Там, у тех ступеней, он спел свою песню первый раз.

Откройте лица, любимые, они хороши и чисты,

С ними сравниться не могут лучшие в мире цветы!

Идите сквозь жизнь без страха, дарящие жизнь другим,

А я подарю вам песню, как вашей свободы гимн!

Дильдор выслушала все до конца, не шевелясь, прошептала:

— Я боюсь за вас…

— Почему?

— Абиджан был похож на вас. Такой же… А…

И в этот миг за садовым дувалом послышался пронзительный и визгливый женский голос:

— Дильдор!

— О боже! — Она проворно вскочила, прыгнула с веранды и, поправляя платок, побежала к калитке, в темноту.

Все это случилось так быстро, что он чуть позже догадался: ее позвала мать. Только что была здесь эта Дильдор, это наваждение, и опять исчезла. Масуд спустился во двор, постоял немного, потом возвратился на веранду, потушил лампу, но постель разбирать не стал, а сел в комнате на парту и посидел, как запутавшийся ученик…

Он знал себя и предполагал, что когда-нибудь с ним могло такое случиться. Когда-нибудь, но почему — сейчас? Могло, но почему случилось? Этого он не знал…

И еще он не знал, что в тесном садовом домике, сидя на углу ковра, будто бы свернувшись комочком, Дильдор рассказывала о новом учителе своему брату Шерходже. Широкое плоское лицо брата заросло, как у зверя, патлы свисали сзади, на шее.
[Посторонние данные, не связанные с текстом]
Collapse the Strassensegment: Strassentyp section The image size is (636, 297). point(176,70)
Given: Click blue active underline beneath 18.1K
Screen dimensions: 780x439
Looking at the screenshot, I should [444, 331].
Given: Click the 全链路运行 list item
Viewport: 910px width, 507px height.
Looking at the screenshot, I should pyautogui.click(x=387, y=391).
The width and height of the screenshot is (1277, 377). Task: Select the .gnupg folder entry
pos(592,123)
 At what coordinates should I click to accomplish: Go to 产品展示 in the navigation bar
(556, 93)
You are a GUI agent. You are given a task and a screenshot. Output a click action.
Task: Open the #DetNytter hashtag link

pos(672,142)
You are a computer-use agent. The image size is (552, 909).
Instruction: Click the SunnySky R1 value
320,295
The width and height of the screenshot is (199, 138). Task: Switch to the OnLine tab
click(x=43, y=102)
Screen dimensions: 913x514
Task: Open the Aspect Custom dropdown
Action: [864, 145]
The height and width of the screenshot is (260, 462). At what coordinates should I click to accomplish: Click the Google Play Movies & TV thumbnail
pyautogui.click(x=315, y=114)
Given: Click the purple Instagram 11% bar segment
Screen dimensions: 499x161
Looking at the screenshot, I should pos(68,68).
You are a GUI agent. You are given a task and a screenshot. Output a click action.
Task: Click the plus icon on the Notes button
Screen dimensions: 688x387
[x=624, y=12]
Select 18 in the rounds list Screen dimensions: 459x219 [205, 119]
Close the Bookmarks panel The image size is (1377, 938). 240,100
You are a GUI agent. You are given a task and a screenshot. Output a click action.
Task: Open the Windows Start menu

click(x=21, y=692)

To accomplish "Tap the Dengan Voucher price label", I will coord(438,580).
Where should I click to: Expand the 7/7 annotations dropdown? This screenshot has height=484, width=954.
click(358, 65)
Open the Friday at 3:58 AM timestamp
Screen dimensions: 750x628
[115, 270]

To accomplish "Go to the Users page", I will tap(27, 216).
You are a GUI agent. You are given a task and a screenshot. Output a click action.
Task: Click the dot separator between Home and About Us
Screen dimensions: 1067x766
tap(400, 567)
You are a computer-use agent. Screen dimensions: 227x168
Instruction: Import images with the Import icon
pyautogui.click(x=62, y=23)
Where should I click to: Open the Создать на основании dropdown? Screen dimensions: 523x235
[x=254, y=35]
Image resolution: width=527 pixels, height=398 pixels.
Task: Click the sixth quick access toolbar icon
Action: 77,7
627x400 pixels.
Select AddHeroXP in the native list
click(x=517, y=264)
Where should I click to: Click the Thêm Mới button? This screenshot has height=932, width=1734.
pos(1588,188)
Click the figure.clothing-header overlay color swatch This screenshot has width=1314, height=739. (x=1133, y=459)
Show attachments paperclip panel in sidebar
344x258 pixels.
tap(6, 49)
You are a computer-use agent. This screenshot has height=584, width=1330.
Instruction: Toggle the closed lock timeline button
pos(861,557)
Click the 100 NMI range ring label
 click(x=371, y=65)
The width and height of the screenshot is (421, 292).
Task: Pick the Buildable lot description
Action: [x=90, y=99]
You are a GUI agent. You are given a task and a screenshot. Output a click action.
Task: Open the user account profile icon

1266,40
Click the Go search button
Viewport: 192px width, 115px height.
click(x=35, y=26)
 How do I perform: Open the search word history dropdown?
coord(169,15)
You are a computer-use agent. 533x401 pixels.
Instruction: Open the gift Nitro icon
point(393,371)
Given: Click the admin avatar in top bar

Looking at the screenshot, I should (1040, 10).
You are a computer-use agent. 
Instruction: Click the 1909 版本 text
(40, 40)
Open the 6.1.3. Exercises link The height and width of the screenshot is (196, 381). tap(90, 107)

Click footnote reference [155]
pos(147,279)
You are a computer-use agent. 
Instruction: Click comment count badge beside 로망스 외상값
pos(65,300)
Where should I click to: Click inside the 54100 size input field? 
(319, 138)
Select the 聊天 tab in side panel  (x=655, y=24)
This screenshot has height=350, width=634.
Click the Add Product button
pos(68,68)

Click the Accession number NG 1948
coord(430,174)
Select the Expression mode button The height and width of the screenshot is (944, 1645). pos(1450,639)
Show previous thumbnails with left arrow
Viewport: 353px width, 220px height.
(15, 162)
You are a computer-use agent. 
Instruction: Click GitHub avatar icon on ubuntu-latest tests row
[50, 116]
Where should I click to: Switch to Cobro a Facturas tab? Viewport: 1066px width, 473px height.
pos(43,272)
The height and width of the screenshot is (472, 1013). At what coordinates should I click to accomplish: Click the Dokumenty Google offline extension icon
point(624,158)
В горах, где он скрывался, не очень-то посмотришь за собой. Брат сидел на ковре и доедал плов, который еще вечером, когда он появился, приготовила ему мать. Видно, сильно там проголодался, в своих горах, так ел. Совал жирный рис в рот горсть за горстью, облизывал пальцы и казался жадным стариком. Но глаза и обрамлении этой волосни молодо поблескивали.

ГЛАВА ПЯТАЯ

Отец Исака-аксакала любил деревья и насажал их вокруг дома множество. Да и самому Исаку передалась эта страсть, так что сад во дворе всегда был ухожен и рядом с возмужалыми, кряжистыми яблонями и персиками, обновляя двор и землю, в саду каждой весной оперялись молоденькие деревца. Исак заботливо подсаживал их взамен отживших.

Сам дом тоже помнил отцовские руки и носил следы беспрерывных усилий хозяина молодого, прозванного тем не менее аксакалом. Отец заложил фундамент из тяжелых каменных глыб, наломавших мускулы и кости — поворочай-ка их! Как посмотришь, так и вспоминаешь отца, вытирающего с бровей капли пота, залеплявшего глаза. Но отец не жаловался никогда, знай молча работал. Много работал, да мало имел. Так и не дожил до счастливых дней, В одиночку счастья не заработаешь…

Лицевую стену отцовского дома Исак постарался оштукатурить поглаже — в память о строителе. И была еще одна причина — в доме появились жена и радость. На остальные стены не хватило пока ни материала, ни времени, но, даст бог, все вокруг заиграет!

Не сразу, но жизнь у Исака начала складываться обещающе. И он крепко ухватился за нее и не собирался выпускать из своих рук.

Еще в молодости задумал он жениться на дочери соседа Курбана-ака, да где-то далеко шла война, и его забрали на тыловые работы, как тогда, в шестнадцатом, забирали многих других из азиатских кишлаков и городов. Уехал он нежданно-негаданно от родных гор, от своего Ходжикента в дальнюю даль. От любимой Каримы.

Два года мотало его по разным краям, набирался кровавых мозолей на руках и ума-разума. Русские друзья-рабочие безбоязненно объясняли, что к чему, у самих жизнь шла невмоготу, дышать становилось нечем.

Вернулся Исак в свой Ходжикент умудренный знаниями и наставлениями, которых вдоволь наслушаешься в странствиях, окрыленный всякими небывалыми новостями о том, что свергли царя, что власть захватили рабочие люди, чтобы строить справедливую жизнь, и с дрожью в сердце — оттого, что с каждым шагом становился ближе к Кариме, вот-вот увидит ее.